看看朱平和周牧,陸仁表示無奈的搖了搖頭,繼而正色道:“如果不是這些原因,現在過來這裡的就不會只是我們這幾號人,而是我要親自帶兵過來和陸伯言交手了。反正最後我再留句話給你們,你們只要把陸伯言給我卡在這裡就行,別的事也別去多想。另外一條,不是到了萬不得已的地步,別把我們泉州這裡的直屬部曲給扯進去。一但在明面上把我們也給扯了進去,那可就是牽一髮而動全身,事情就會變得相當之麻煩。”
朱平與周牧對望了一眼,遲疑道:“那麼現在……”
那意思是你陸仁現在在暗中資助山越部族又算個什麼事?
陸仁也是笑而不語,畢竟現在自己在玩的花招其政治意義不是現時點的朱平和周牧能夠了解的。
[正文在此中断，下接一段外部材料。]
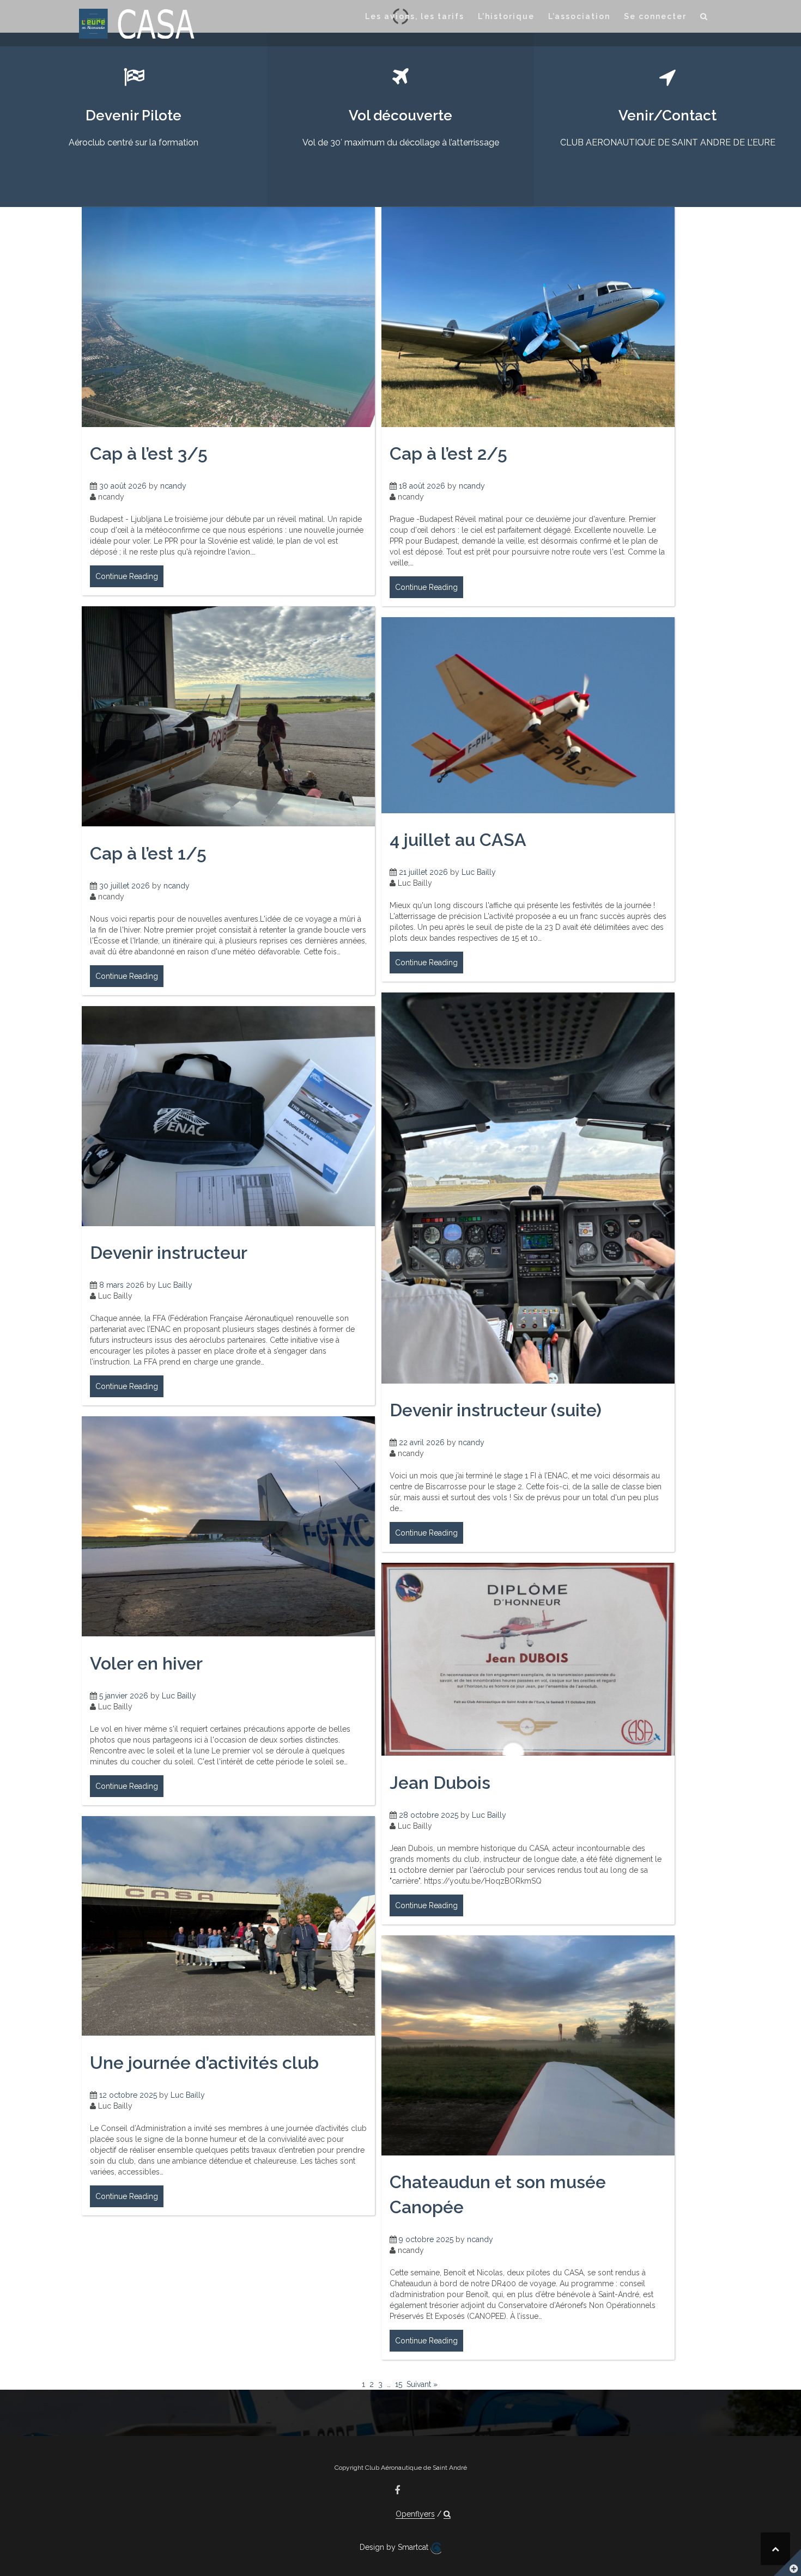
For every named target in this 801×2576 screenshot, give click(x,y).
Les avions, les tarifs (414, 16)
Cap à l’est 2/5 (448, 453)
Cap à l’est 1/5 (148, 853)
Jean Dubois (440, 1783)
說得簡單點,陸仁不過是賣了些東西給山越部族而已,只要沒和孫權之間產生正面的、明面上的衝突,孫權也沒有什麼理由來對陸仁作出什麼指責。我賣我的東西,關你孫權毛線的事,難道你孫權還敢說你陸仁不能賺這種錢?你孫權憑什麼不讓陸仁賺錢?你當是後世某國家對另外的國家指責說不能賣武器給某個敵對國家啊?再說就算是現代社會,這種事還不是一樣的禁止不了?在這個時代就更是扯淡了。
不過朱平和周牧也明白有些事情自己還是別問得過多的好,現在只要執行好陸仁發下來的命令也就行了。再說陸仁這回跑來泉州也絕不對會只是來和自己說幾句話那麼簡單,所以就知趣的退出了房舍,讓陸仁與徐庶、劉曄有個談話的空間。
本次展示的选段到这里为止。